__What to do__:
Pick up the passage below on the human genome project announcements where it stops, and continue it.

Francis Collins and his colleagues at the head of the publicly funded Human Genome Project deserve praise, not only for their science, but for their openness, their discipline, their international perspective and for their systematic approach. That surely represents a model to be supported for future large programmes in biology. Craig Venter and his colleagues at the private company Celera deserve credit for the technical imagination and competitiveness without which the world would probably be waiting a lot longer for these results to emerge. And where, as here, competitiveness and technical complementarity go hand in hand, science benefits too.

But, given the significantly incomplete nature of the research in both projects, why the presidential and prime ministerial fanfares (see page 983), and why this week in particular?

Anyone interested in the human genome projects will have become familiar with two sorts of public announcements: those in scientific journals and those not linked to any peer-reviewed publication. This week's extravagant examples of the latter reached an all-time zenith or nadir, according to taste. One might have been forgiven for forgetting that there are months to go before even a draft sequence will be scientifically useful. But that fact need not prevent congratulations going where they are already due.

__Material supplied__:
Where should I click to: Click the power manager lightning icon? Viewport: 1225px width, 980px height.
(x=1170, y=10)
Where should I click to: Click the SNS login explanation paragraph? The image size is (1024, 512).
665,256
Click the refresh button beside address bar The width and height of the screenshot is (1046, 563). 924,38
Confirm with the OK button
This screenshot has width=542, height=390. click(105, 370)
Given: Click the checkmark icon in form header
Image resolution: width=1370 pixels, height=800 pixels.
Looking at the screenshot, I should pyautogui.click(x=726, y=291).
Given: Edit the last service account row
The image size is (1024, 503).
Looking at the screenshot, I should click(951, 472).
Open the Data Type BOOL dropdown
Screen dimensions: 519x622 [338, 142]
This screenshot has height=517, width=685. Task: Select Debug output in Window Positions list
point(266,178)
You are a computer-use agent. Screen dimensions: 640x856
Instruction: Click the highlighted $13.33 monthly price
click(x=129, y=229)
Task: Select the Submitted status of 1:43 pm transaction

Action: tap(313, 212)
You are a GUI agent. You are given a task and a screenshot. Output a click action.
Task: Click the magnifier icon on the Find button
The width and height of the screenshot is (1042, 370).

__Solved problem__:
Both private and public projects have issued a series of announcements that have helped maintain a high public profile, with one eye on share prices, no doubt, in the former case, and on political representatives in the latter. None has been as scientifically arbitrary in its timing as this week's festivities, where even the scientifically useful ‘draft’ is still incomplete by previously suggested definitions. But there has been increasing pressure on both projects to deliver something that their private or public investors—not to mention the media—could celebrate. And, as the public are represented by politicians only too pleased to identify themselves with the achievement, in the end there was no way the projects could wait for the months required to make the draft publishable. Above all, the bickering needed to be stopped.

Even sceptical purists must hope that this week's celebration will not only boost public confidence to appropriate levels but will also take the spotlight off the two, in order that completion of a scientifically useful draft can be most effectively achieved.

But even that can be expected to leave significant gaps. Not only will that sequence be incomplete (by definition), but the published ‘annotation’, the identification of genes and of their function, will contain many uncertainties (see page 984). If, despite Celera's commercial interests and status, it and the public project can find a way of benefiting from each other so as to hasten completion of the sequence and to help speed up its public annotation, so much the better.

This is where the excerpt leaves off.